## [Task to complete]
Can you give back everything from the line containing "This screenshot has width=1366, height=720." down to the line containing "This screenshot has height=819, width=1456.", changing "Laundry" to "Pharmacy" and leaving all else unchanged?

[Provided information start]

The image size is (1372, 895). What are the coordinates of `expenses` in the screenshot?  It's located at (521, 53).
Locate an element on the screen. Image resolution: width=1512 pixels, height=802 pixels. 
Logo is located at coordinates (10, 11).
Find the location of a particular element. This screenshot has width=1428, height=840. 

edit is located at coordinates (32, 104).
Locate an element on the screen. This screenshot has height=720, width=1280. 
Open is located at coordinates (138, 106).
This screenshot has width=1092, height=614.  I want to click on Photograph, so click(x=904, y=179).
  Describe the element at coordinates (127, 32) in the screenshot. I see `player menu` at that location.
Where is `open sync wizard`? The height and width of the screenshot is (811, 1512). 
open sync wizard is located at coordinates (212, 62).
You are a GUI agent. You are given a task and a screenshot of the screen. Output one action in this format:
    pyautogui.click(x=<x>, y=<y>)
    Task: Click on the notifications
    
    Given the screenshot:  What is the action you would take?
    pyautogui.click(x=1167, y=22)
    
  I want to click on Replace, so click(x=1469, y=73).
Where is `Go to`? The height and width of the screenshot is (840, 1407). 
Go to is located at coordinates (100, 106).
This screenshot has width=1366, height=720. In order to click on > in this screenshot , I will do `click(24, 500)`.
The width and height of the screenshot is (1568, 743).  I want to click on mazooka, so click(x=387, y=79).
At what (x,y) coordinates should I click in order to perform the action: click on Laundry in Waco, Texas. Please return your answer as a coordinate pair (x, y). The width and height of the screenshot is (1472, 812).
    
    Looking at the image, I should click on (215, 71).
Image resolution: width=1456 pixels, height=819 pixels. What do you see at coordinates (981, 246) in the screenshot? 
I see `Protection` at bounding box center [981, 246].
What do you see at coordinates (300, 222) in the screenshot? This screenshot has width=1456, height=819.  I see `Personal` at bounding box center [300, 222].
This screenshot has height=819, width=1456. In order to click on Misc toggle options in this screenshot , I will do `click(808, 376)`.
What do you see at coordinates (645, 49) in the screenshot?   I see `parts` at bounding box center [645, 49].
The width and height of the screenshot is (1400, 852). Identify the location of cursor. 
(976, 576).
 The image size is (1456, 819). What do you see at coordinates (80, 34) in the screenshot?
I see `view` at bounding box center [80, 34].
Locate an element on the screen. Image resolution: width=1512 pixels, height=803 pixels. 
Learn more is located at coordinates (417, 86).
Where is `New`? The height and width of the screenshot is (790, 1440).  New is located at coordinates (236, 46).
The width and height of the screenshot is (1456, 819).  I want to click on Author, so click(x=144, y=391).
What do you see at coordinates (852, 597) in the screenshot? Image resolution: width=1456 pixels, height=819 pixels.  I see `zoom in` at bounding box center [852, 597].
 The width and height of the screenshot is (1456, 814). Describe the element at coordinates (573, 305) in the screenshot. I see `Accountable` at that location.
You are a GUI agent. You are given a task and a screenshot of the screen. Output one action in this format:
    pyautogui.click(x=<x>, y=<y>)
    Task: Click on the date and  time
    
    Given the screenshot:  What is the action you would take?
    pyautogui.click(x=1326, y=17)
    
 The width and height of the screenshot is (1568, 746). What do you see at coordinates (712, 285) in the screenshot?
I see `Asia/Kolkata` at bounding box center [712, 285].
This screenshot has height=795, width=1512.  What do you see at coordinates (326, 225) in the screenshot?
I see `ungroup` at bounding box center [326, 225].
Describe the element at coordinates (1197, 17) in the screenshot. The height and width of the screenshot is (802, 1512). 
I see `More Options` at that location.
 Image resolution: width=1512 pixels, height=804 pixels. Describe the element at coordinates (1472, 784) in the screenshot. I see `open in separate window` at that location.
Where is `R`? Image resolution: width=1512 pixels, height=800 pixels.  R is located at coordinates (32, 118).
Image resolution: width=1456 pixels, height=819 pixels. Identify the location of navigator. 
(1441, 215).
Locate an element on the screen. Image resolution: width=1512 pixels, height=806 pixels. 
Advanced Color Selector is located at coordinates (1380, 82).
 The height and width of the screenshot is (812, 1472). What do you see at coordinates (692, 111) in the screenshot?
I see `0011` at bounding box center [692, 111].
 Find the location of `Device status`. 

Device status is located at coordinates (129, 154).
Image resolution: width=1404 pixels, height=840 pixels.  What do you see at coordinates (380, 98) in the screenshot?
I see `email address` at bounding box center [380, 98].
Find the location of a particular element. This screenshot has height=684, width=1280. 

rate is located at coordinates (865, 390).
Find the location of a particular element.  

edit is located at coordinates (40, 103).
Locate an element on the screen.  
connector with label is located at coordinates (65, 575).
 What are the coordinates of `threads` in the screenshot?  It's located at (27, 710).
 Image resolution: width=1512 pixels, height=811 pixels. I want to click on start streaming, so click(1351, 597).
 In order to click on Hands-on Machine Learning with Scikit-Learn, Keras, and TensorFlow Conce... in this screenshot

[Provided information end]

## [Solved exercise]
This screenshot has width=1366, height=720. In order to click on > in this screenshot , I will do `click(24, 500)`.
The width and height of the screenshot is (1568, 743).  I want to click on mazooka, so click(x=387, y=79).
At what (x,y) coordinates should I click in order to perform the action: click on Pharmacy in Waco, Texas. Please return your answer as a coordinate pair (x, y). The width and height of the screenshot is (1472, 812).
    
    Looking at the image, I should click on (215, 71).
Image resolution: width=1456 pixels, height=819 pixels. What do you see at coordinates (981, 246) in the screenshot? 
I see `Protection` at bounding box center [981, 246].
What do you see at coordinates (300, 222) in the screenshot? This screenshot has width=1456, height=819.  I see `Personal` at bounding box center [300, 222].
This screenshot has height=819, width=1456. In order to click on Misc toggle options in this screenshot , I will do `click(808, 376)`.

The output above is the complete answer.